Intertwining Perspectives

As Pele led her family to Hawai`i from the faraway place called Kahiki, it was her responsibility to find a suitable home for her siblings – and for her sacred fire. Probing the ground with her magical digging stick, she searched from the northwestern Islands to those in the southeast, finding, until she got to the Island of Hawai`i – water – inimical to her fiery nature. This sequence of exploration presents a striking correlation with the geological determination of relative island age. The older, more submerged and hot-spot-disconnected island are those to the northwest, and the youngest of all, the Island of Hawai`i, sits directly above the hot spot. In some tales, one of Pele’s sisters. Namakaokaha`i, goddess of the sea, relentlessly and vengefully pursues her. As Pele creates new land, her sister incessantly destroys it, gnawing away the shoreline to create both small and cataclysmic collapses, and slowly to engulf the sinking island – an obvious parallel with the geological observations of erosion and submergence.

Dataset content:
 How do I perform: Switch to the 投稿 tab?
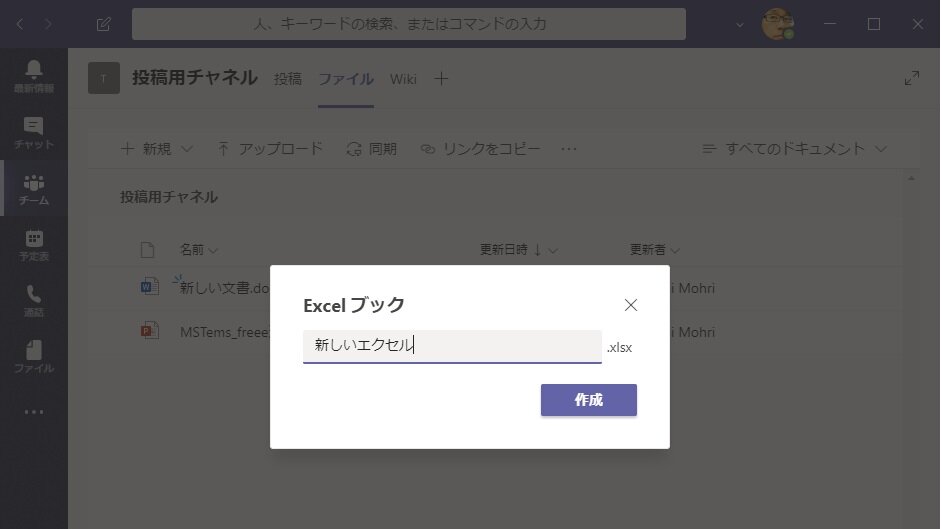(x=287, y=79)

What you need to do: Continue the passage on Pele and the geology of the Hawaiian Islands from its last sentence. The material is unrelated to the passage on Pele and island geology.

Final result:
Pele also has conflict with other Hawaiian deities. One, Kamapua`a, whose primary form is as a giant hog, found Pele in her form as a beautiful woman to be irresistibly attractive (in Hawaiian culture, a concept known as kinolau, or a myriad of bodies, refers to the capability of the same being to have various forms). When he pursued his interest, in his form as a rugged man, he found himself rejected in no uncertain terms as “a pig and the son of a pig.” Angry exchanges led to elemental battles: earth and water vs. fiery lava. One aftermath of this battle is found on the rim of Kilauea caldera, at a place called A-Kani-Kolea, where a meadow-like area surrounded by forest and crossed with earth cracks emitting plumes of water vapor. Geologists explain the lack of trees and the presence of steam vents as due to the presence of an intrusive magma body emplaced several centuries ago that killed the trees with its heat. Even today it is hot enough to vaporize rainwater that infiltrates the ground to the magma below. Such areas frequently become the sites of eruptions, but this has not yet eventuated here. The “struggle” between moist earth and the hot magma-body of Pele continues at a subdued level

Another consequence of this conflict was the portioning of some of the Island between the two combatants: The realm of Kamapua`a became limited to the windward flanks of Kohala and Mauna Kea, while Pele’s sway is restricted to Kilauea and Mauna Loa. No eruptions are to break out in his lands and no streams to flow over hers. Geologically, the lands of Kamapua`a have not seen eruptive activity since long before humans arrived and the young volcanoes of Pele’s realm are covered with lava so porous that rainwater percolates into it, rather than flowing over its surface.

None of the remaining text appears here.